_Exercise instructions_:
Copy every entry exactly as it reads and exclude whatever pictures appear.

_Source material_:

======

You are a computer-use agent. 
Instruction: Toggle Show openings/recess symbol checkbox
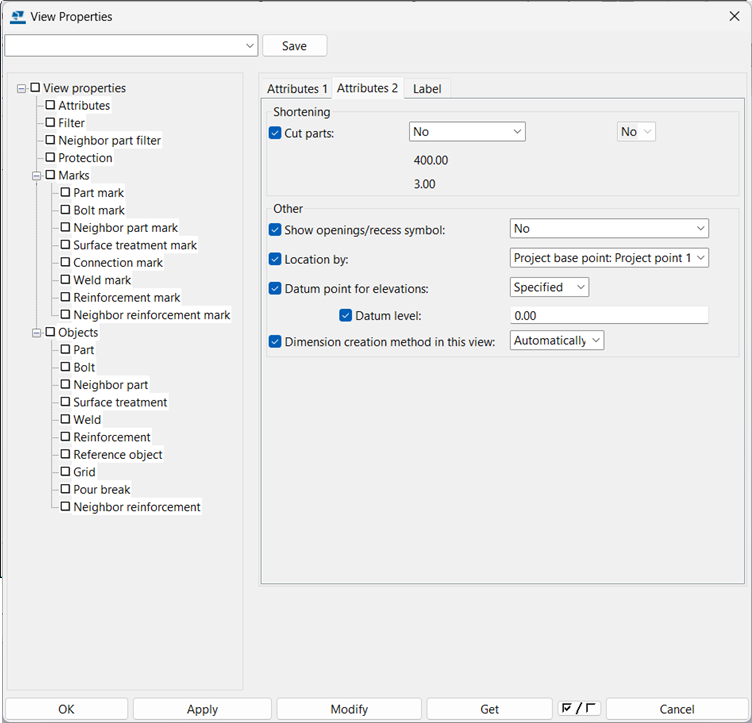point(276,229)
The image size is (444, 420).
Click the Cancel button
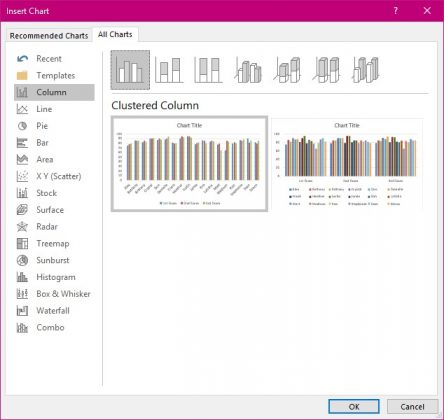pyautogui.click(x=412, y=406)
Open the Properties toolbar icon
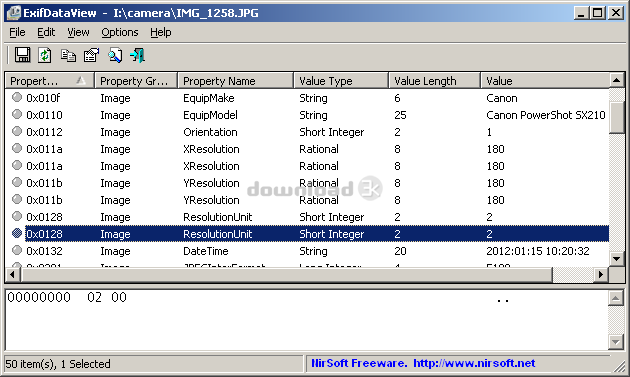This screenshot has height=377, width=630. [91, 55]
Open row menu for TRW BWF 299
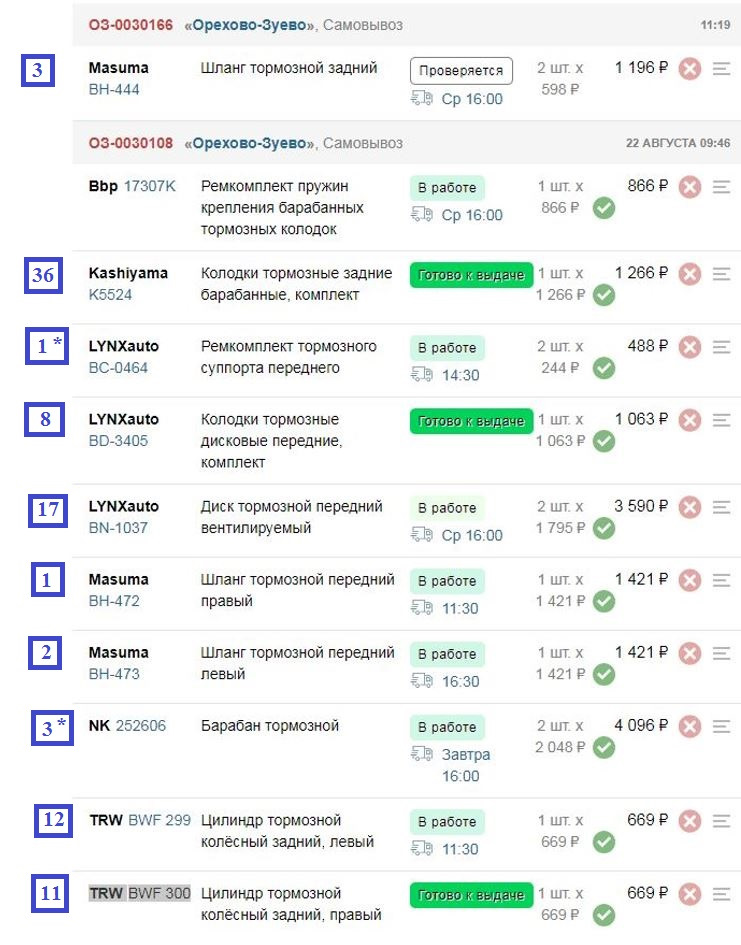The image size is (741, 945). (x=722, y=821)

======

_Solution for this exercise_:
You are a computer-use agent. 
Instruction: Toggle Show openings/recess symbol checkbox
point(276,229)
The image size is (444, 420).
Click the Cancel button
pyautogui.click(x=412, y=406)
Open the Properties toolbar icon
This screenshot has height=377, width=630. [91, 55]
Open row menu for TRW BWF 299
The image size is (741, 945). (x=722, y=821)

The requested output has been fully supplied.